As part of their campaign, critics say, authorities have sought to muzzle and discredit journalists such as Granados Chapa and Jorge G. Castaneda (a Los Angeles Times contributor)--whom officials view as sympathetic to Cardenas’ leftist stance. The pair, among others, cite government pressures as factors in their departures from the radio waves--allegations denied by the Salinas administration.

Two radio stations in Puebla abruptly canceled scheduled interviews with Cardenas this month, raising new questions among Mexican journalists about government pressure.

And also this month, the influential pro-government daily Excelsior canceled a scheduled appearance by Cardenas at a supposedly bipartisan forum on national issues, prompting sympathizers to remove their names from the guest list.

“This decision . . . is objectively part of an attitude--of which we have other lamentable examples--of blocking and provoking opposition against Cardenas,” Porfirio Munoz Ledo, a minority party senator allied to the opposition leader, stated in a letter to Excelsior management.

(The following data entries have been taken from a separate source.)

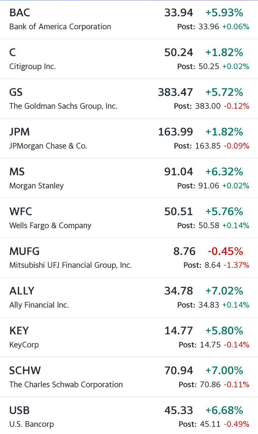Tap the Citigroup Inc. company name
The image size is (258, 434).
tap(33, 67)
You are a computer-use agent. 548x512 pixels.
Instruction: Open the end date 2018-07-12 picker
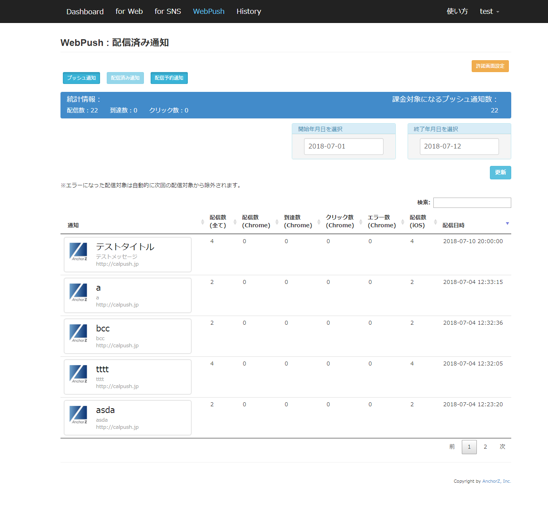point(459,147)
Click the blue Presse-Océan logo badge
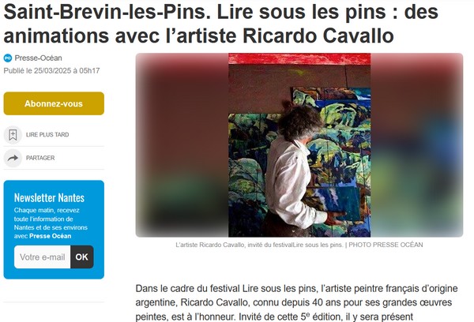 coord(8,58)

While polls have shown Cardenas’ support lagging, his populist base and his legendary lineage--his father, Lazaro Cardenas, is a former president and remains an enduring nationalist icon--cast him as potentially the most potent challenger to the governing party’s more than six-decade presidential hegemony here. In recent weeks, Cardenas’ campaign has had a rocky start--thanks, he says, to a series of political dirty tricks.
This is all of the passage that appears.